Step 5: Audit Your Draft with the SEO Writing Assistant
Once your first draft is written, it's time for the SEO Writing Assistant (SWA). In your CMS (like Google Docs with the Ahrefs extension) or directly in Ahrefs under 'AI Tools' > 'SEO Writing Assistant', paste your full draft. First, set your 'Target keyword'. The SWA will analyze in real-time. I focus on four key metrics: 'Readability' (aim for a score of 80+), 'SEO' (which checks for keyword usage in title, URL, first 100 words, etc.), 'Tone' (consistency), and 'Competitor mentions'. The 'Competitor mentions' tab is invaluable—it shows you which top-ranking pages you've referenced. Crucially, it lists keywords they rank for that you haven't used. I scan this list and naturally weave relevant terms into my draft.

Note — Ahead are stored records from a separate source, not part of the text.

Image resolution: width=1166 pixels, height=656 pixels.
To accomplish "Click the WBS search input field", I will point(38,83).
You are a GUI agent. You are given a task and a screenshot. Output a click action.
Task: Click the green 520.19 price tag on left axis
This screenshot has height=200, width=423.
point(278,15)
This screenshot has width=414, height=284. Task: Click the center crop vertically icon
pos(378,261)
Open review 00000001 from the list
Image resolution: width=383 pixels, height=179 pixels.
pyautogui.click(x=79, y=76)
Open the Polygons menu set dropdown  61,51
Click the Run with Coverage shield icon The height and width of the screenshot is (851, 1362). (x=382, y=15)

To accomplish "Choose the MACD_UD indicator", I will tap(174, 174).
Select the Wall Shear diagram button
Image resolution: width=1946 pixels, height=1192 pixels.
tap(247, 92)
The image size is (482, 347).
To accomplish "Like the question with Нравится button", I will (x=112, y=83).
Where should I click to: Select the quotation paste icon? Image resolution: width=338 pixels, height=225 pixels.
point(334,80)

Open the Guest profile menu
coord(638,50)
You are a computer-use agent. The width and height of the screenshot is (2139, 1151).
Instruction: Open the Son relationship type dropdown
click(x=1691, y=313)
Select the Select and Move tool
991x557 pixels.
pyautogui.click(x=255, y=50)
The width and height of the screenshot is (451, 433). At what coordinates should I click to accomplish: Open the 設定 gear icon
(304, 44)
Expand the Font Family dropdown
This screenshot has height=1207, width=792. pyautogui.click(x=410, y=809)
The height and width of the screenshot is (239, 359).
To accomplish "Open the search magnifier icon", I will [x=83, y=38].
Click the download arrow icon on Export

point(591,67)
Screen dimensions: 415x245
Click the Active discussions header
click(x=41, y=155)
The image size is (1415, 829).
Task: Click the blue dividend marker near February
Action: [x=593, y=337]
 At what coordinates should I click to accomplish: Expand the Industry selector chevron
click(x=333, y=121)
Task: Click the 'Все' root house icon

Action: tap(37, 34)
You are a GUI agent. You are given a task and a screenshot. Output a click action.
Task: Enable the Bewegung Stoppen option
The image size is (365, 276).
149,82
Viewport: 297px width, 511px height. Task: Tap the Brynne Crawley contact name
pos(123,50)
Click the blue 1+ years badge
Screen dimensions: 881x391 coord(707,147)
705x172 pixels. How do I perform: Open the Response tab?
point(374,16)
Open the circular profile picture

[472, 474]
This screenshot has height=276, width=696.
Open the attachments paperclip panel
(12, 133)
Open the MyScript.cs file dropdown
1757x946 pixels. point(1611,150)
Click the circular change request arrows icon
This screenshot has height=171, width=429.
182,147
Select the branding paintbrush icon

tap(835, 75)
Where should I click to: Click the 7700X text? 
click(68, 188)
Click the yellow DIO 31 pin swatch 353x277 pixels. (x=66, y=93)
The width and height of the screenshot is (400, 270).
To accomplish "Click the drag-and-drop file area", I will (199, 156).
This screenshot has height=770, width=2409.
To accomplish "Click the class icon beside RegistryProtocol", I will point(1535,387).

Step 6: Optimize for On-Page SEO Before Publishing
Before hitting publish, conduct a final on-page SEO check. Go to 'Site Explorer' and enter the URL of your soon-to-be-published article (you can use a staging URL). Click on the 'SEO' tab and then 'On Page'. Here, you can run a check. While the crawler needs the page to be live, you can use this to plan. Ensure your target keyword is in the page title (the first 60 characters), the H1, the meta description, and the URL slug. Back in your draft, using the SWA insights, make sure your images have descriptive filenames and alt text containing your keyword where relevant. Also, use the 'Internal links' suggestion in Site Explorer by checking your own site to find relevant existing pages to link to your new article.
Step 7: Monitor Performance and Update with Content Explorer
After publishing, the work isn't over. I set up monitoring. Go to 'Site Explorer', enter your new article's URL, and click 'Overview'. Bookmark this page. For the first 30 days, I check weekly for 'Organic traffic' and 'Keyword rankings' (under the 'Organic search' tab). More importantly, I use 'Content Explorer' for ongoing ideation. Navigate to 'Content Explorer' from the main menu. Use advanced operators. For example, to find popular content in your niche, search `topic:"your niche" AND language:english AND shares>1000`. This surfaces viral ideas you can put your own spin on. I also set up 'Alerts' for my target keyword to get emailed when new pages rank, signaling it might be time to update my content.
Pro Tips
Use the 'Parent Topic' feature religiously. I once targeted 'best running shoes' (KD 75) but found 'best running shoes for flat feet' (KD 22) as a child topic. Ranking for the latter brought in highly qualified traffic that converted much better.
A common mistake is treating KD as gospel. I've ranked for keywords with a KD of 50+ because the SERP showed the ranking pages were off-topic or poorly written. Always visually inspect the SERP—Ahrefs' data is a guide, not a final judgment.
Pair Ahrefs with a tool like Frase or SurferSEO for the writing phase. Use Ahrefs for keyword and competitor discovery (where it's best), then use those other tools for deeper content structure analysis and real-time grading as you write.
Most users miss the 'Traffic Potential' metric in Keywords Explorer. It estimates the total traffic you could get if you ranked for all keywords related to your seed term. A high number here means the topic has long-term, evergreen potential.
Save your common searches as 'Projects'. Instead of re-entering competitor URLs every time, add them to a project in 'Site Explorer'. This lets you batch-analyze gaps and performance with one click, saving 10-15 minutes per research session.